**Problem details:** In the forum thread below about a Brother 820 knitting machine that won't read punchcards, what part did the machine's owner say they replaced?

# Brother 820 machine not reading the punchcards



## annazygowski (Jan 2, 2013)

I bought an 820 knitting machine which is not reading punchcards.
I triple checked all the settings but something is not quite right with the pattern reader. The needles are not selected no matter whether the carriage is set up for fairisle, tuck, slip, lace, etc. ( and I have no trouble on my other machines).
I have two pictures of the plastic covers pulled off and wonder if anyone can point me to a link on diagnosing the issue? 

It was a rather stiff machine when I got it and I have run the carriage along the needle bed many times hoping with oil it would loosen up. The pattern lever is in the triangle position and it does advance rows. It knits a very nice stockinette. But so far that's about it:/


----------



## Reba1 (Feb 5, 2012)

Not sure about the 820, but with my 260 I have to take the carriage all the way to the left past the turn mark and then knit to the right to set the patterning up. Have you done that? Sorry, it's the only thing I can think of. Looks like you have the carriage set to KC and the MC button in for fairisle. Is that what you are trying to do?


----------



## annazygowski (Jan 2, 2013)

Thanks. Yup, I have done that.

I have tried setting it up for fairisle, set for kc.
I have tried lace , set at kl.
Etc. I went through the manual and tried all the settings hoping one of the setups would select needles from the punchcard reader.


----------



## MKEtc.com (Aug 14, 2013)

With the cover off and trying a pattern does the needle selector cam (under card reader) rotate?

If so read this thread

http://www.knittingparadise.com/t-306469-1.html

A good cleaning may help - looks like it could use some TLC


----------



## annazygowski (Jan 2, 2013)

Thank you. Yes the needle selector cam does rotate.
So I am a bit mystified because there are only so many moving parts on these.

It was an ebay purchase described as " in perfect condition" . 
I have done a lot of cleaning on it, at first nothing would move at all...but it is still full of disintegrated sponge bar junk. (I did replace the sponge bar).
Of those videos within that thread this is a great start:




Nothing looks broken, and yet no needles are selected. Weird.
Thank you for the direction

Btw: happy new year to you all.


----------



## MKEtc.com (Aug 14, 2013)

Your observation is correct. Very few moving parts. Unless the selector went out of adjustment (unlikely) I suggest to clean a few needles and see it they select. Had your issue in the past an after checking a lot of things, A good needle cleaning worked wonders.


----------



## Rita in Raleigh (Aug 20, 2011)

I also have an 820 with problems selecting the needles. My machine was very stuck also. I cleaned up many parts, but really need to take the needles out and thoroughly clean them. 

My machine will select some of the needles, some of the time, but mostly when going one way rather than both ways. 

I ran out of time to work on it but should go back to it now in the new year. 

I used the you tube video by Jack, husband of TheAnswerLady, about disassembling a brother punchcard machine. He has 2 videos that I found: The inner workings of the brother card reader, and Trouble shooting the card reader.

**Data for review:**

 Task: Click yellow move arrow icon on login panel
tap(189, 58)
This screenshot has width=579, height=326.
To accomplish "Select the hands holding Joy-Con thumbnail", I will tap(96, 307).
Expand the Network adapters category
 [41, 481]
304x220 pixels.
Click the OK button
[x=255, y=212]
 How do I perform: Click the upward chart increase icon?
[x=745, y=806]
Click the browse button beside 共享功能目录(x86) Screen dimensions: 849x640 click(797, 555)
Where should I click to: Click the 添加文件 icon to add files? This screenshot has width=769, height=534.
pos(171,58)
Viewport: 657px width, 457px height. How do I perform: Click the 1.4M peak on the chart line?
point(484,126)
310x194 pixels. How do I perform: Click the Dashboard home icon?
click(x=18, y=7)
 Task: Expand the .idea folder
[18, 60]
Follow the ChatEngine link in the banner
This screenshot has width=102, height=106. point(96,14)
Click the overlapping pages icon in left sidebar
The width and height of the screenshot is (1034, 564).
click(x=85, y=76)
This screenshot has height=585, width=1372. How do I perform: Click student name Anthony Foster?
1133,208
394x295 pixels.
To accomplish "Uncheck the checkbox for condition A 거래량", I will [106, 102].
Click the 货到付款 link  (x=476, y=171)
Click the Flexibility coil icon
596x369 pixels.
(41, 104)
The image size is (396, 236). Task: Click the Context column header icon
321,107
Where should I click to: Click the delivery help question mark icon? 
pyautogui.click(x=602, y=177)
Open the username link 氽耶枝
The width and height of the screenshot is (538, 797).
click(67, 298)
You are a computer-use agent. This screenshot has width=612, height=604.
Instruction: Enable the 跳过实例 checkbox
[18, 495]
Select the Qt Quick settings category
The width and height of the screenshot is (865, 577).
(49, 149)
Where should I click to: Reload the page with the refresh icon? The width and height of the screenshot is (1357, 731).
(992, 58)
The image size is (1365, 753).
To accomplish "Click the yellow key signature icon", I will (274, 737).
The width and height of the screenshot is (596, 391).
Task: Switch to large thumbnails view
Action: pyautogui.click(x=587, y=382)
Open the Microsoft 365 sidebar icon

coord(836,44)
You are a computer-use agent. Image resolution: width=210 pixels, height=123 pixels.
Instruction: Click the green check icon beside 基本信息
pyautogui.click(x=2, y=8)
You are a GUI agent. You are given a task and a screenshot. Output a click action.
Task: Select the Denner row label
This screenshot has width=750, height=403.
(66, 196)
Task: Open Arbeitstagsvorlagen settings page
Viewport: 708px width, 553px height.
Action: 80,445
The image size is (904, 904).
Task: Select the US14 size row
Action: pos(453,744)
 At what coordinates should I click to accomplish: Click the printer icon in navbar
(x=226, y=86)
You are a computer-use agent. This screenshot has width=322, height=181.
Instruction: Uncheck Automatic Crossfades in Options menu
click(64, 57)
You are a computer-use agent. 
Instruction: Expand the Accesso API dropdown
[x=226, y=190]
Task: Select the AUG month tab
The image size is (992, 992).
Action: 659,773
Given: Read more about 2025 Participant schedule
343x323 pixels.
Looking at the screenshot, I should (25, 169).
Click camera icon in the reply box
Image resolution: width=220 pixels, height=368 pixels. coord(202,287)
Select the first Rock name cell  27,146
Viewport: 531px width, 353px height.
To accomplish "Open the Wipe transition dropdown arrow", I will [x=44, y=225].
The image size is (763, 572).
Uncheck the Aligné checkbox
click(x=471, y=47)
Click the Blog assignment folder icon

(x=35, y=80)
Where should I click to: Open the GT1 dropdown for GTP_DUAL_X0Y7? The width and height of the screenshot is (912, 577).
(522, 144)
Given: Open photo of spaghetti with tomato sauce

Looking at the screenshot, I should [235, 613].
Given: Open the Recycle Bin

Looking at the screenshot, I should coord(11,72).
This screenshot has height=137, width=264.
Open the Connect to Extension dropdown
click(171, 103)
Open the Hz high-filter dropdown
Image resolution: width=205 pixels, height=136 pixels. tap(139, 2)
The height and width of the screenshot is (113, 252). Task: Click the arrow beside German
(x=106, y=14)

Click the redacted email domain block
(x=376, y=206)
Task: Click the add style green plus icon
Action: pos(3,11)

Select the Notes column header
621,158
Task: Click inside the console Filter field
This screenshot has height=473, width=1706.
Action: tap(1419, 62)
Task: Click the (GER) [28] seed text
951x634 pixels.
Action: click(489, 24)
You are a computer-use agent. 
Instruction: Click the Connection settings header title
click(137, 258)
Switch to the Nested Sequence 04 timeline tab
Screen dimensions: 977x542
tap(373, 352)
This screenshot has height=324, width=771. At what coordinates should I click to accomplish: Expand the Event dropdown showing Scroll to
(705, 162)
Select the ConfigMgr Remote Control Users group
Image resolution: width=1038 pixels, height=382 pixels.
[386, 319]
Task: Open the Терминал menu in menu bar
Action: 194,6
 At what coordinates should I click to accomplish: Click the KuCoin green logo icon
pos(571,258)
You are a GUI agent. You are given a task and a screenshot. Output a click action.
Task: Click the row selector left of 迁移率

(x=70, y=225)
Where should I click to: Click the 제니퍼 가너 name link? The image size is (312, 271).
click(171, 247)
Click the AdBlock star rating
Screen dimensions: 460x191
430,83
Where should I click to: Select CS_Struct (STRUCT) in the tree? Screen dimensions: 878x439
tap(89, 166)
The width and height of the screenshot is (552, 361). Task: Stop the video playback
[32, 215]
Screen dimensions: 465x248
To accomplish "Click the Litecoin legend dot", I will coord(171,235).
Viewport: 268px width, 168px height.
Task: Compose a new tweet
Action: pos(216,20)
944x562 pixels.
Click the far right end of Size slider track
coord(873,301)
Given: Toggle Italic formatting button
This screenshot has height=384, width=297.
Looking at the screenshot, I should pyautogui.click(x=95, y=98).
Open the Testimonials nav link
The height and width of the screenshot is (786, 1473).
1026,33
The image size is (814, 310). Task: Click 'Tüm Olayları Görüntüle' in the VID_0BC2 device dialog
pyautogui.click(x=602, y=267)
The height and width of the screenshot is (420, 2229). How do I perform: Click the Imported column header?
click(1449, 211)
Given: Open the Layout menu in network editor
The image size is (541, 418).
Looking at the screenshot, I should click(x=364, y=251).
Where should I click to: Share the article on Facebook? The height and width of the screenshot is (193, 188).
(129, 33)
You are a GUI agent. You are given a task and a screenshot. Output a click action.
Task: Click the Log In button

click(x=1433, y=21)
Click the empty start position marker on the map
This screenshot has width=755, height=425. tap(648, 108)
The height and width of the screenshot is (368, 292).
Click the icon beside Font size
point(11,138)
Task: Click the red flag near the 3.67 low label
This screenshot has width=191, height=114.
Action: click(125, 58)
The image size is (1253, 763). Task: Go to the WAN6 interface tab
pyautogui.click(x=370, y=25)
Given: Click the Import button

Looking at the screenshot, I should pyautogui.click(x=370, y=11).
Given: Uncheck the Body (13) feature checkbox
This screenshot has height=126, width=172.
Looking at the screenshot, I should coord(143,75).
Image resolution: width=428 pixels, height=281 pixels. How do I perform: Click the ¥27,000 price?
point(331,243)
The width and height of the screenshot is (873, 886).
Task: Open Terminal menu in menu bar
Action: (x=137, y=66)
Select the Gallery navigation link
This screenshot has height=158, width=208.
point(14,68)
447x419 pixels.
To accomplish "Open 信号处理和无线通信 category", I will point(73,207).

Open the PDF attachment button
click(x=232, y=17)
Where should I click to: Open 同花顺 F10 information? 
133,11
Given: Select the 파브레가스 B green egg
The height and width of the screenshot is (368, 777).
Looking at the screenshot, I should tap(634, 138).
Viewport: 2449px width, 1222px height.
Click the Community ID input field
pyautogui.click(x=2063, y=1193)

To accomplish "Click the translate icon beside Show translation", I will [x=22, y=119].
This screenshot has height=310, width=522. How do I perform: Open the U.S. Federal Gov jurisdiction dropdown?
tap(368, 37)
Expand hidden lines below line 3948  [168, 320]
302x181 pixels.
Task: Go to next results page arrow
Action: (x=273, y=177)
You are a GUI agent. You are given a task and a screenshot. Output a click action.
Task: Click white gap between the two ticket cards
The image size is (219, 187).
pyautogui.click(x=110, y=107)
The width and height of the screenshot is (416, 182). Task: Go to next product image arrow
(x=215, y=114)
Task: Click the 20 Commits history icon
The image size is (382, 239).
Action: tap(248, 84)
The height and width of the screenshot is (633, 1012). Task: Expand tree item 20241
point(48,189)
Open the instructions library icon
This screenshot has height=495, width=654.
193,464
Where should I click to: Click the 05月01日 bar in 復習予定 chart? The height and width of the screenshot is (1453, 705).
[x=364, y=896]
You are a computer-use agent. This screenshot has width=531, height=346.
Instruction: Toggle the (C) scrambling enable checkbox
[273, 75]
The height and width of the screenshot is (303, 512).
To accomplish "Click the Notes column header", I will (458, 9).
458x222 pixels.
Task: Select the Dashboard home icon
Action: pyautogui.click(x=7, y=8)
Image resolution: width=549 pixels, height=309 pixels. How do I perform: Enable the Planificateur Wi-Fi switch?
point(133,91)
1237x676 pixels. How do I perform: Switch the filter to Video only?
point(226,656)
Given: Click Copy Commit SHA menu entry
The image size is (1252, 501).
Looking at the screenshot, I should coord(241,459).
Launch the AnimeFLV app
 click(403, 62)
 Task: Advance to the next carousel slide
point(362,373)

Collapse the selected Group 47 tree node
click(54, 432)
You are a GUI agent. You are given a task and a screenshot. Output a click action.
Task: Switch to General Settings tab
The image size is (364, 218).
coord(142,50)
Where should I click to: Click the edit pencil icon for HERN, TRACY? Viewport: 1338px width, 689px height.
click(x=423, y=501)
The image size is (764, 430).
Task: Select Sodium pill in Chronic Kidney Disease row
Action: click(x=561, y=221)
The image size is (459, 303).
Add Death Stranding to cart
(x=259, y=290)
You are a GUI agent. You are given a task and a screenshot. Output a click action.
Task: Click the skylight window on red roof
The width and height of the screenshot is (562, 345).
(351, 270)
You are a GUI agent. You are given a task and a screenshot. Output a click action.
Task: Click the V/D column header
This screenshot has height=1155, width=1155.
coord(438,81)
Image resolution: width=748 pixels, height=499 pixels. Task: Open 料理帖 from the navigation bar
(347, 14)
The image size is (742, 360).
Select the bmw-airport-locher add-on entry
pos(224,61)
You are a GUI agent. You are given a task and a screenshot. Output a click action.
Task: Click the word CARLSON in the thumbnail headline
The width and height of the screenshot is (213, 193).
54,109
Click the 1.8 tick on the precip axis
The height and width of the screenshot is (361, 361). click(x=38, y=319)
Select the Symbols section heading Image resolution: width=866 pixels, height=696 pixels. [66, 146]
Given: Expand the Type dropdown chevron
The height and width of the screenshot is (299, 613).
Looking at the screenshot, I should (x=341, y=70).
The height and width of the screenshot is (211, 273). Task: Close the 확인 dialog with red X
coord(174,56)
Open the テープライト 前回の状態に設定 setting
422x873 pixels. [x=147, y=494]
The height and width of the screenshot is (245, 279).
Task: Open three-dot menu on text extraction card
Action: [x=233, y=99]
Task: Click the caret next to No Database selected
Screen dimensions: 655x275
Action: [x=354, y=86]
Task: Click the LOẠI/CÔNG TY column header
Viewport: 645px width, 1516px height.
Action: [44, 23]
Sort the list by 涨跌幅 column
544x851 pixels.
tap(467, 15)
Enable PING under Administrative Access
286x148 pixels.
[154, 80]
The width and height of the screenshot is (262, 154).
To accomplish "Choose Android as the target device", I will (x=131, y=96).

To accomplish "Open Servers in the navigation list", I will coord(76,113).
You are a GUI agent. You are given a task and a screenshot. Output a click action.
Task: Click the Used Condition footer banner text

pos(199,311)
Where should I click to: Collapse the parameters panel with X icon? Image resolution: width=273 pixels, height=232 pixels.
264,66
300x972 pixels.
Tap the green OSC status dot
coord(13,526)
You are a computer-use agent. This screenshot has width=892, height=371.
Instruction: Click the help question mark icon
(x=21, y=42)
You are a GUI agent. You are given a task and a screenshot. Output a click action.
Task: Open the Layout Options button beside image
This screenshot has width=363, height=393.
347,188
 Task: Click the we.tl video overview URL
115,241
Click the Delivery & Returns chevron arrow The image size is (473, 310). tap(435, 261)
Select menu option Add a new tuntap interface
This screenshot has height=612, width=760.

**Final answer:** The owner replaced the sponge bar.